Start of DATA TO USE

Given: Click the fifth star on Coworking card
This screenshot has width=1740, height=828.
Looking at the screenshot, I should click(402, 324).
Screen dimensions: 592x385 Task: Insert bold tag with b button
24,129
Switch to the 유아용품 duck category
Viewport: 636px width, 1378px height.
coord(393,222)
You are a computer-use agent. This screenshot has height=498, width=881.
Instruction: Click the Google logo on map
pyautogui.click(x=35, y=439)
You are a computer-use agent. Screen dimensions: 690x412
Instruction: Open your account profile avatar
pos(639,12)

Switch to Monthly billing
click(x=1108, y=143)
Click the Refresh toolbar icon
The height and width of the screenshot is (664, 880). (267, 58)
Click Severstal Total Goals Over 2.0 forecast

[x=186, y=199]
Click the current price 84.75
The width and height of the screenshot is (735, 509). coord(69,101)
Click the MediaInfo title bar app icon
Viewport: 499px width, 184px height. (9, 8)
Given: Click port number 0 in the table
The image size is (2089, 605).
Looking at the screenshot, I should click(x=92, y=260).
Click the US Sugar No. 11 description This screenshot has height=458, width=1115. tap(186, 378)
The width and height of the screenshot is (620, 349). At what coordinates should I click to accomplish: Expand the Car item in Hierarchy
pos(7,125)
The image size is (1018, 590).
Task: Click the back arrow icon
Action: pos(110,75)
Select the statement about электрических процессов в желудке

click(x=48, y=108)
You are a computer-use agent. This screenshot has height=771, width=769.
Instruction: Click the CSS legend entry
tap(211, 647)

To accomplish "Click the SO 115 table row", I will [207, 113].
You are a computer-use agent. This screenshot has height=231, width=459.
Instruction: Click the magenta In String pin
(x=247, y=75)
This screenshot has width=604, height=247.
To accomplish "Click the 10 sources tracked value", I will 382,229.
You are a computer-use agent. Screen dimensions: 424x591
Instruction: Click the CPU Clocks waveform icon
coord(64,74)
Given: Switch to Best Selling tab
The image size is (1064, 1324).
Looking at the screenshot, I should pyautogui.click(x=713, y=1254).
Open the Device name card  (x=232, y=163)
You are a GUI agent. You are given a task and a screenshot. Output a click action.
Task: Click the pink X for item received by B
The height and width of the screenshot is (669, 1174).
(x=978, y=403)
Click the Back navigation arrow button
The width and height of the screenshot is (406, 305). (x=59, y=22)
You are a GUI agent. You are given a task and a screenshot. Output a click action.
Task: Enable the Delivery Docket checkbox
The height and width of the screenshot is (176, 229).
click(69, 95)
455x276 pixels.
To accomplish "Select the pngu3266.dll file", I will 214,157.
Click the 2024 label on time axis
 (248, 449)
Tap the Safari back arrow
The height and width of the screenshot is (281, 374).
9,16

End of DATA TO USE

» WORK ORDER: Could you write out all of the data again, exactly as given?

» RESULT FOR THIS TASK:
Given: Click the fifth star on Coworking card
This screenshot has width=1740, height=828.
Looking at the screenshot, I should click(402, 324).
Screen dimensions: 592x385 Task: Insert bold tag with b button
24,129
Switch to the 유아용품 duck category
Viewport: 636px width, 1378px height.
coord(393,222)
You are a computer-use agent. This screenshot has height=498, width=881.
Instruction: Click the Google logo on map
pyautogui.click(x=35, y=439)
You are a computer-use agent. Screen dimensions: 690x412
Instruction: Open your account profile avatar
pos(639,12)

Switch to Monthly billing
click(x=1108, y=143)
Click the Refresh toolbar icon
The height and width of the screenshot is (664, 880). (267, 58)
Click Severstal Total Goals Over 2.0 forecast

[x=186, y=199]
Click the current price 84.75
The width and height of the screenshot is (735, 509). coord(69,101)
Click the MediaInfo title bar app icon
Viewport: 499px width, 184px height. (9, 8)
Given: Click port number 0 in the table
The image size is (2089, 605).
Looking at the screenshot, I should click(x=92, y=260).
Click the US Sugar No. 11 description This screenshot has height=458, width=1115. tap(186, 378)
The width and height of the screenshot is (620, 349). At what coordinates should I click to accomplish: Expand the Car item in Hierarchy
pos(7,125)
The image size is (1018, 590).
Task: Click the back arrow icon
Action: pos(110,75)
Select the statement about электрических процессов в желудке

click(x=48, y=108)
You are a computer-use agent. This screenshot has height=771, width=769.
Instruction: Click the CSS legend entry
tap(211, 647)

To accomplish "Click the SO 115 table row", I will [207, 113].
You are a computer-use agent. This screenshot has height=231, width=459.
Instruction: Click the magenta In String pin
(x=247, y=75)
This screenshot has width=604, height=247.
To accomplish "Click the 10 sources tracked value", I will 382,229.
You are a computer-use agent. Screen dimensions: 424x591
Instruction: Click the CPU Clocks waveform icon
coord(64,74)
Given: Switch to Best Selling tab
The image size is (1064, 1324).
Looking at the screenshot, I should pyautogui.click(x=713, y=1254).
Open the Device name card  (x=232, y=163)
You are a GUI agent. You are given a task and a screenshot. Output a click action.
Task: Click the pink X for item received by B
The height and width of the screenshot is (669, 1174).
(x=978, y=403)
Click the Back navigation arrow button
The width and height of the screenshot is (406, 305). (x=59, y=22)
You are a GUI agent. You are given a task and a screenshot. Output a click action.
Task: Enable the Delivery Docket checkbox
The height and width of the screenshot is (176, 229).
click(69, 95)
455x276 pixels.
To accomplish "Select the pngu3266.dll file", I will 214,157.
Click the 2024 label on time axis
 (248, 449)
Tap the Safari back arrow
The height and width of the screenshot is (281, 374).
9,16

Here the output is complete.